Refactored extract_histograms.py to enable better reuse.

Added comments and forced reformatting multi-line summary, detail etc. fields into a single-line text. BUG= Review URL: https://chromiumcodereview.appspot.com/23216002 git-svn-id: svn://svn.chromium.org/chrome/trunk/src@218043 0039d316-1c4b-4281-b951-d872f2087c98
author: motek@chromium.org <motek@chromium.org@0039d316-1c4b-4281-b951-d872f2087c98> 2013-08-16 17:47:29 +0000
committer: motek@chromium.org <motek@chromium.org@0039d316-1c4b-4281-b951-d872f2087c98> 2013-08-16 17:47:29 +0000
commit: e716a1e15da6992d847135c3d9ba6248deb4dadd (patch)
tree: 5bd14cf93f041dc44e1ae240ce4de0b218bac698 /tools
parent: 2767c0fdebbc6b0ee7220fbf4037203cea3ed359 (diff)
download: chromium_src-e716a1e15da6992d847135c3d9ba6248deb4dadd.zip
chromium_src-e716a1e15da6992d847135c3d9ba6248deb4dadd.tar.gz
chromium_src-e716a1e15da6992d847135c3d9ba6248deb4dadd.tar.bz2
1 files changed, 101 insertions, 48 deletions
diff --git a/tools/metrics/histograms/extract_histograms.py b/tools/metrics/histograms/extract_histograms.py
index 1ba030c..6203e3b 100644
--- a/tools/metrics/histograms/extract_histograms.py
+++ b/tools/metrics/histograms/extract_histograms.py
@@ -66,13 +66,23 @@ class Error(Exception):
   pass
 
 
-def JoinChildNodes(tag):
-  return ''.join([c.toxml() for c in tag.childNodes]).strip()
+def _JoinChildNodes(tag):
+  """Join child nodes into a single text.
 
+  Applicable to leafs like 'summary' and 'detail'.
 
-def NormalizeAttributeValue(s):
-  """Normalizes an attribute value (which might be wrapped over multiple lines)

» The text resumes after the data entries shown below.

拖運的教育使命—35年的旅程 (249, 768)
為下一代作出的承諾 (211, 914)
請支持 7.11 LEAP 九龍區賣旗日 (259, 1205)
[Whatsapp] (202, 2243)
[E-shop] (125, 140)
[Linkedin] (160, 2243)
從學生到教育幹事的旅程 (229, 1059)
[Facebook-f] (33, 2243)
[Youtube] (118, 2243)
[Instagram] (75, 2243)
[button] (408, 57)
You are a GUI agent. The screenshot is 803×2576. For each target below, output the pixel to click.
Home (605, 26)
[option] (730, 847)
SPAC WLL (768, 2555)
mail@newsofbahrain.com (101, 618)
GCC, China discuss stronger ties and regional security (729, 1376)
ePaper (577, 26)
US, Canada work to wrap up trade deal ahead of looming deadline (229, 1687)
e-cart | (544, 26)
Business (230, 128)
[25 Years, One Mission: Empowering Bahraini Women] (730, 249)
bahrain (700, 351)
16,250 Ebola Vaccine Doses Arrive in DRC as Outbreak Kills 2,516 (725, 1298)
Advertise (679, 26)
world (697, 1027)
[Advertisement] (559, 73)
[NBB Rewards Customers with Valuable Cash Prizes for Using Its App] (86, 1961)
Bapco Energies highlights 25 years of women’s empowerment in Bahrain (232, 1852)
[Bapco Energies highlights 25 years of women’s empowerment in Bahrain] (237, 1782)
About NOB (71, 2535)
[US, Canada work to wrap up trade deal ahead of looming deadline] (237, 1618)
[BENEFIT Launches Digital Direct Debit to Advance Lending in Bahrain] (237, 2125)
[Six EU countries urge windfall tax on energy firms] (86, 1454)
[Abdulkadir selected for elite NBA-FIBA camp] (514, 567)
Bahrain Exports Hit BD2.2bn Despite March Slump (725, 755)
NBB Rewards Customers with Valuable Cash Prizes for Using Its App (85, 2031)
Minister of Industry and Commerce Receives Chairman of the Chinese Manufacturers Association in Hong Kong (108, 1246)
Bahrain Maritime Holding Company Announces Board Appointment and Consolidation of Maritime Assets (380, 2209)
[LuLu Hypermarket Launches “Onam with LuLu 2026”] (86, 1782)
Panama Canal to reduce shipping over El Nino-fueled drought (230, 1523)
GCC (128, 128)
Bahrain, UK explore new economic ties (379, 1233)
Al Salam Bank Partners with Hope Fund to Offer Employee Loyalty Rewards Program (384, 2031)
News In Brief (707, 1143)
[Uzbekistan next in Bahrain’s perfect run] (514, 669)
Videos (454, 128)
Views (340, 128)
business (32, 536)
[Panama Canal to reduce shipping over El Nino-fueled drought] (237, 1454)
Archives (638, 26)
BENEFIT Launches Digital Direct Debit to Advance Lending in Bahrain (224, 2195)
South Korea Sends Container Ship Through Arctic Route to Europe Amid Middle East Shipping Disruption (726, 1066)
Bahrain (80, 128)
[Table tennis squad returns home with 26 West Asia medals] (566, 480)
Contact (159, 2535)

-  by replacing each whitespace sequence with a single space.
+  Args:
+    tag: parent node
+
+  Returns:
+    a string with concatenated nodes' text representation.
+  """
+  return ''.join(c.toxml() for c in tag.childNodes).strip()
+
+
+def _NormalizeString(s):
+  """Normalizes a string (possibly of multiple lines) by replacing each
+  whitespace sequence with a single space.
 
   Args:
     s: The string to normalize, e.g. '  \n a  b c\n d  '
@@ -83,7 +93,7 @@ def NormalizeAttributeValue(s):
   return ' '.join(s.split())
 
 
-def NormalizeAllAttributeValues(node):
+def _NormalizeAllAttributeValues(node):
   """Recursively normalizes all tag attribute values in the given tree.
 
   Args:
@@ -94,10 +104,9 @@ def NormalizeAllAttributeValues(node):
   """
   if node.nodeType == xml.dom.minidom.Node.ELEMENT_NODE:
     for a in node.attributes.keys():
-      node.attributes[a].value = NormalizeAttributeValue(
-        node.attributes[a].value)
+      node.attributes[a].value = _NormalizeString(node.attributes[a].value)
 
-  for c in node.childNodes: NormalizeAllAttributeValues(c)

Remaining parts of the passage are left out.